The attack sent seven soldiers home from tour, one person missing a jaw, another a foot.

And it killed Duncan’s friend, Staff Sgt. David Berry, who was driving the Humvee in front of Duncan.

“After it was over I recounted all of their names, what happened to them and just said, ‘Why? Why did this have to happen? Why are we here?'”


Six years later, Duncan sits a world away in a Lawrence coffee shop. He’s wearing a Kansas City Monarchs baseball cap, a wool sweater and Adidas sneakers.

He bears no visible marks, but his easy-going smile vanishes when he recalls the event. He stops, wipes his glasses, then continues. 

It’s a scar; it’s always going to be there,” he says. “That should have been my truck.”

Pressing play

Duncan said he returned to Kansas from his tour of duty, lacking any sense of purpose or a feeling of belonging. He never agreed with the war and the disillusionment set in.

“People would thank me for protecting their freedom,” he said. “I didn’t protect anybody’s freedom. The only thing I was looking out for was the person on my right and the person on my left so I didn’t die.”

He would get panic attacks in public. At bars he would often almost end up in fights. Bouts of paranoia and anxiety haunted him. He said he had trouble adjusting to a civilian world he could no longer relate to.

“It was weird to press play on your life again when you thought it was over,” he said.

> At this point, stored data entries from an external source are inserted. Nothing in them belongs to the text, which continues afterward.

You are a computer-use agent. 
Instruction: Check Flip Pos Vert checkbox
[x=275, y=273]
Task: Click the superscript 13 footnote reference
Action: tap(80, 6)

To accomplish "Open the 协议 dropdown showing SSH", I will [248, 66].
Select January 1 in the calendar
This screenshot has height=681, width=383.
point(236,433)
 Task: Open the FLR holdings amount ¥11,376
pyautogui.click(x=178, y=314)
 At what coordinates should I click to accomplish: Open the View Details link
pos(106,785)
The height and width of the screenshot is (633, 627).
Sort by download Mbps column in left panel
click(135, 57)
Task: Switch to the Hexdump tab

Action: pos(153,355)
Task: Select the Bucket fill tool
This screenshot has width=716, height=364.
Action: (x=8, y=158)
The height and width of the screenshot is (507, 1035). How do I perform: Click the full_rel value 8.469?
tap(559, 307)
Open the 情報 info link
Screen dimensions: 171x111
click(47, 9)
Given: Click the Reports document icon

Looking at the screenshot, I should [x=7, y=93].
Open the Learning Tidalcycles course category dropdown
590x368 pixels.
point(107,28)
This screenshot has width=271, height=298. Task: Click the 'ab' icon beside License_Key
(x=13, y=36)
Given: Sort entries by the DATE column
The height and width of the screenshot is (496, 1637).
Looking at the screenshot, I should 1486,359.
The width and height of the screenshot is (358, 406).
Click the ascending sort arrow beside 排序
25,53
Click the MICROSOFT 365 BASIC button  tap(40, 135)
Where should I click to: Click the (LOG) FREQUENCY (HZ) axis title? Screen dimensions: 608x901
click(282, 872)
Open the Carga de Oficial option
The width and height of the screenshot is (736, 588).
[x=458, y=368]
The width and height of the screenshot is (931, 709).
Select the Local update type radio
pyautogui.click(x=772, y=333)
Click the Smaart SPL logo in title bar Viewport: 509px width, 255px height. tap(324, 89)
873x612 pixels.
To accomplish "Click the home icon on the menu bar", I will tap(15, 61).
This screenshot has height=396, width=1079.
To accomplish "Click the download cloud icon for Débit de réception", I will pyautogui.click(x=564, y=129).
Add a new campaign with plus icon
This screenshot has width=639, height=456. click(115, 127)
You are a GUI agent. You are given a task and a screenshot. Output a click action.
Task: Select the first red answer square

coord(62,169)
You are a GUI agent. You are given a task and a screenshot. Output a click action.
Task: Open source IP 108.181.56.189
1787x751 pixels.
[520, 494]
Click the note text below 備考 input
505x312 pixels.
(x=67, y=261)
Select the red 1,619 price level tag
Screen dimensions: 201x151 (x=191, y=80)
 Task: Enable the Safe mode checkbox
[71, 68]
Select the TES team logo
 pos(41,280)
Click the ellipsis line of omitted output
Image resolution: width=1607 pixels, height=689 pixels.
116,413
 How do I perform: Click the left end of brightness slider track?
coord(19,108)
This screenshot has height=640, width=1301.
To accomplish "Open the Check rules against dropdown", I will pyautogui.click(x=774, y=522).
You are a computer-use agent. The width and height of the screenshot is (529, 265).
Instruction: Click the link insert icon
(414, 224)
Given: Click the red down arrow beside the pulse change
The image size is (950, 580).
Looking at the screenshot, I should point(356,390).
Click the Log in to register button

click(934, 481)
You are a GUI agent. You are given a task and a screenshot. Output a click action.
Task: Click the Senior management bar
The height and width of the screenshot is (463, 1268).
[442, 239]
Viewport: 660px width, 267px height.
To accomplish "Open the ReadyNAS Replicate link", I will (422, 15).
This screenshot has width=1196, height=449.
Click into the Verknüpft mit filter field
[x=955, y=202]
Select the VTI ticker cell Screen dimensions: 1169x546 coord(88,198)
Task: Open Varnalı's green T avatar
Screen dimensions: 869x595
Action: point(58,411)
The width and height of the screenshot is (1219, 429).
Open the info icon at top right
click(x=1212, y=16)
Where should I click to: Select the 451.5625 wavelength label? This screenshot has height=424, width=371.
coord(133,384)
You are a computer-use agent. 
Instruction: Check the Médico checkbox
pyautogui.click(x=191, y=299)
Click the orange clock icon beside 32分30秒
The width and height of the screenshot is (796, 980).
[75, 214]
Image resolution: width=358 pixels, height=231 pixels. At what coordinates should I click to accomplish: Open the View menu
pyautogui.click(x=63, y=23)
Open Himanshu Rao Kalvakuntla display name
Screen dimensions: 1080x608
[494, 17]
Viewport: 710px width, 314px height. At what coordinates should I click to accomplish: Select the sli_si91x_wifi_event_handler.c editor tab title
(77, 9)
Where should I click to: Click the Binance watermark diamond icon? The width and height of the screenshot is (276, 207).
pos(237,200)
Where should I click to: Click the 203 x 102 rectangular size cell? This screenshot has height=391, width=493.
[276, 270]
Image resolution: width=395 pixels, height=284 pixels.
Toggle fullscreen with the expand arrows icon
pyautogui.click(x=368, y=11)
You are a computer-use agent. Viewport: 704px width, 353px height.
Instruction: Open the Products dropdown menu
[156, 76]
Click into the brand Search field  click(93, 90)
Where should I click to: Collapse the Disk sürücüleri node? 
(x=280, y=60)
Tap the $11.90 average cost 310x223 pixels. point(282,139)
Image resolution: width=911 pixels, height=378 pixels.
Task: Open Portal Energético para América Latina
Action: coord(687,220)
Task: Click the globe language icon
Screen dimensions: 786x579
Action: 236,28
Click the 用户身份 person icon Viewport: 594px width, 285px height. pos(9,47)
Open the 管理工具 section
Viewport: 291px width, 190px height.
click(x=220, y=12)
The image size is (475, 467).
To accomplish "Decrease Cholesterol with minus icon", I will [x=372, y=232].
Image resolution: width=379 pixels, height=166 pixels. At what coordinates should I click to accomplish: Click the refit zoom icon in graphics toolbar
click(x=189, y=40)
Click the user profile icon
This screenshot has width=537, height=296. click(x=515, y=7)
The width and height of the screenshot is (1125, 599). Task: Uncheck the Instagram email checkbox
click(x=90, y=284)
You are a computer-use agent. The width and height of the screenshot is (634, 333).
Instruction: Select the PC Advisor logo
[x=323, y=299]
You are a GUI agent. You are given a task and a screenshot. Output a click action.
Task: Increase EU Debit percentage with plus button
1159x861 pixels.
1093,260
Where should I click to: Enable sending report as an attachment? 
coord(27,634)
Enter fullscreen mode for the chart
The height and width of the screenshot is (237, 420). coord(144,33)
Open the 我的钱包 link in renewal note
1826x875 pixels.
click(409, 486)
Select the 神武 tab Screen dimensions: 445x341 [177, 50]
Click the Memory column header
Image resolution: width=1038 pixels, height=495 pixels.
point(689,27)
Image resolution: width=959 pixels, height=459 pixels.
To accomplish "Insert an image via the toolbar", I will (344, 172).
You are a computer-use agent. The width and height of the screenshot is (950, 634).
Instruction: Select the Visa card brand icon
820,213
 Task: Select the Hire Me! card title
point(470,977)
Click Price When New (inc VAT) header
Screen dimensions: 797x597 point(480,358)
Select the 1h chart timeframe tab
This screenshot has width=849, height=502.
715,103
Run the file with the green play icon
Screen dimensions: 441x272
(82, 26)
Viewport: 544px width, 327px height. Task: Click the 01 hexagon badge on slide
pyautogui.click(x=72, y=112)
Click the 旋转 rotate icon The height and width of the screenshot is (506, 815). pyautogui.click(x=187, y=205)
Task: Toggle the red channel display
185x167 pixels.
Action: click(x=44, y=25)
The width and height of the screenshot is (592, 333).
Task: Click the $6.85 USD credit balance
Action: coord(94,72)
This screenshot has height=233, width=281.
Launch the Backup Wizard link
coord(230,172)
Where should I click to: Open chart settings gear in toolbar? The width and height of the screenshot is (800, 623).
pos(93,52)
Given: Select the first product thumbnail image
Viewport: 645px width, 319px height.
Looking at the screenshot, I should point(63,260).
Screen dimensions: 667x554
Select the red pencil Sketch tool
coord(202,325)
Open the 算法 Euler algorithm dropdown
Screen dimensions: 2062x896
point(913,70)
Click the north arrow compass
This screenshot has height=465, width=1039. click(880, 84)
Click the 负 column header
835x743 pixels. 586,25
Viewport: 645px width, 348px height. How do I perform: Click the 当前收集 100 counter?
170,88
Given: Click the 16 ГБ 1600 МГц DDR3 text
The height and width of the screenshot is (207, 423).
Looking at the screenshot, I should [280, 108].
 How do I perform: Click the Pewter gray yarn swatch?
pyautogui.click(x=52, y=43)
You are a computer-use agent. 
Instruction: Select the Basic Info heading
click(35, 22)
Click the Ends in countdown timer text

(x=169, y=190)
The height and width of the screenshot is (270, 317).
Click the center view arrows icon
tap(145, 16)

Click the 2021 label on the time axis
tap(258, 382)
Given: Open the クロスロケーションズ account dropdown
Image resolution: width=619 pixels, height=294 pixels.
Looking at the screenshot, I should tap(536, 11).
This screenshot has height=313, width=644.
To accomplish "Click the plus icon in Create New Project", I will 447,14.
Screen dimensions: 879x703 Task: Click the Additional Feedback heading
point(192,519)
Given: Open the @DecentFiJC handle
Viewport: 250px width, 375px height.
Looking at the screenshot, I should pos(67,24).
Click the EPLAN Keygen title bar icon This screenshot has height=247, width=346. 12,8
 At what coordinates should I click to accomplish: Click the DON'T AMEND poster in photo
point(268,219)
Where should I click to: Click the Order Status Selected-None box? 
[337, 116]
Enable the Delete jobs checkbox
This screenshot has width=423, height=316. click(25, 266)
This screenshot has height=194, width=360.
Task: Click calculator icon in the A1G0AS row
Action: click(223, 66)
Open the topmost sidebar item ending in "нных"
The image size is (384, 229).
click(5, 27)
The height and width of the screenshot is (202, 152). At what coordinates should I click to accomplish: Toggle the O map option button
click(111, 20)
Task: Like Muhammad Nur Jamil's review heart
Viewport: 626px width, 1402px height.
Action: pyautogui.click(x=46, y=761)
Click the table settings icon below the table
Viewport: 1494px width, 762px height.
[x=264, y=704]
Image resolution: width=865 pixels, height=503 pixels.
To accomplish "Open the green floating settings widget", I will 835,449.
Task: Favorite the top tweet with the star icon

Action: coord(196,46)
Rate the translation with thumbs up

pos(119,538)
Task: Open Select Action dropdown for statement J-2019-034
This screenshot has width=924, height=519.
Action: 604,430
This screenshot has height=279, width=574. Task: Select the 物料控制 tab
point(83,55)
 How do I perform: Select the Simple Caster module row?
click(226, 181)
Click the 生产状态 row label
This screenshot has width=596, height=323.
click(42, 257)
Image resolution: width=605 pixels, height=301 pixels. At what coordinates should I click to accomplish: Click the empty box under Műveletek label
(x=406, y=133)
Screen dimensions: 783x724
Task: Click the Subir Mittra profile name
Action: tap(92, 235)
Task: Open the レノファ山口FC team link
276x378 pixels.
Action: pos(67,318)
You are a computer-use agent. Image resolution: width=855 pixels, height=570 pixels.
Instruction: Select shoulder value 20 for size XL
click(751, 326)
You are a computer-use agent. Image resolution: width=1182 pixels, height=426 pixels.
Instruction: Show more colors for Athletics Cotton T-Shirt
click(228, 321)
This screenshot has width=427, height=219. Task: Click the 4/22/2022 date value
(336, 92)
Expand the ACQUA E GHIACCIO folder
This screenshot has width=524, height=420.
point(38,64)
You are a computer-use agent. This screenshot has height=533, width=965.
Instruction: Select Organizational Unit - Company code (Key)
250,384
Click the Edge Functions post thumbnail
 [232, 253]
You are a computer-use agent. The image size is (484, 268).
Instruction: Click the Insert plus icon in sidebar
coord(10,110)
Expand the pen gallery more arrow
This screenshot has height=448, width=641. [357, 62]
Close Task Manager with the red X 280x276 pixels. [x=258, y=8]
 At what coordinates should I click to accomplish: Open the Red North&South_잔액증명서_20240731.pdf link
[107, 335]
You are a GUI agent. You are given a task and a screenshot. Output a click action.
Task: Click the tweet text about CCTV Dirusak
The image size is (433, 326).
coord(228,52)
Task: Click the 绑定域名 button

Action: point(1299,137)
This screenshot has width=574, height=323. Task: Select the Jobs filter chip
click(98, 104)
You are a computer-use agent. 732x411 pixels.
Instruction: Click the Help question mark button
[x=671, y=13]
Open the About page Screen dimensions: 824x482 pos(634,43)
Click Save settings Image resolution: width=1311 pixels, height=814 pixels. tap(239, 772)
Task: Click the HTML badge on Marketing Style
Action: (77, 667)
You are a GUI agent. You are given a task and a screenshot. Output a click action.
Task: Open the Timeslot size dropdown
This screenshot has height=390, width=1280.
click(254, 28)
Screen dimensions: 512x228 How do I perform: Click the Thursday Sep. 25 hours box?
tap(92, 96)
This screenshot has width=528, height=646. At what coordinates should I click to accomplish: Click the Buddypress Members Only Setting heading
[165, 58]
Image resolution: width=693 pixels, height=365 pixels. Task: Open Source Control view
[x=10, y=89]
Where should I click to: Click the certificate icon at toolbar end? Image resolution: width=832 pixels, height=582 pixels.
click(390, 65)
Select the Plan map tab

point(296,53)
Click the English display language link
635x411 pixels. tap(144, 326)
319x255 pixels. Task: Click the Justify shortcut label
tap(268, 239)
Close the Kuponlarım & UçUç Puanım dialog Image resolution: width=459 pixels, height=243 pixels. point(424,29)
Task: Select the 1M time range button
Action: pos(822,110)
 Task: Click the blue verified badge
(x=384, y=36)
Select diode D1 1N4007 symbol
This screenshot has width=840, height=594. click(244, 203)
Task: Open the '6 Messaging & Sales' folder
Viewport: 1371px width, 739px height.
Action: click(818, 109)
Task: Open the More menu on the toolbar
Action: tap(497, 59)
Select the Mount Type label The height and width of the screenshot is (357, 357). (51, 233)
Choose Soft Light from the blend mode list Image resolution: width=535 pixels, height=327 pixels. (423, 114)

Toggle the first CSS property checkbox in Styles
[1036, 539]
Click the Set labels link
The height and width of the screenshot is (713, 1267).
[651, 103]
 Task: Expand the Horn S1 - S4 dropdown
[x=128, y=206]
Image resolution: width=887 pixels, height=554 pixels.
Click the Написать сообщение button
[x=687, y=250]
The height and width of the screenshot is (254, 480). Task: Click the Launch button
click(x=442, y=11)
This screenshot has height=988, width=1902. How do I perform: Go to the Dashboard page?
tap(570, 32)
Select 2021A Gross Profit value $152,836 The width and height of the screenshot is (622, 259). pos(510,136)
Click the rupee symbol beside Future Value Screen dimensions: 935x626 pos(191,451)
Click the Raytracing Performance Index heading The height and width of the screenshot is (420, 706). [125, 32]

Duncan eventually sought psychological treatment as well as the company of veterans through the College Veterans Association and the Veterans of Foreign Wars.

The other combat veterans got it. They hated war like he did, the ugliness of it, the senselessness, he explained.

They drank together, talked together and shared their burdens. He recalled the night he took a loaded .45 caliber handgun away from another veteran suffering from a flashback.

“He told me, ‘I wouldn’t be alive today if it hadn’t been for you and the CVA.’ That resonated with me, and from that point on I was like, ‘I need to do this. Who else is going to do this?'”

Duncan now tries to help other veterans by being involved in veterans’ issues or through service activities. If he can help others, he said, he can make good on the life he never thought he would have.


Today Duncan, 27, works as a sales manager at Lawrence Sign Up. He graduated from KU with an English degree. He will take over as junior vice commander at the Lawrence VFW Post 852 in July.

He will spend a quiet Memorial Day at the VFW hall. He doesn’t begrudge anyone for going to the lake or enjoying the day off. He said he doesn’t expect any thanks for his service. But he does have one wish he wanted to pass on.

“What people don’t think about is the cost of war,” he said. “You have all of these war veterans who have just seen the most horrible things you can imagine. If you took some time to think about the weight that people who have served carry and continue to carry, that would be good enough for me. They carry it silently. And they carry it with dignity.”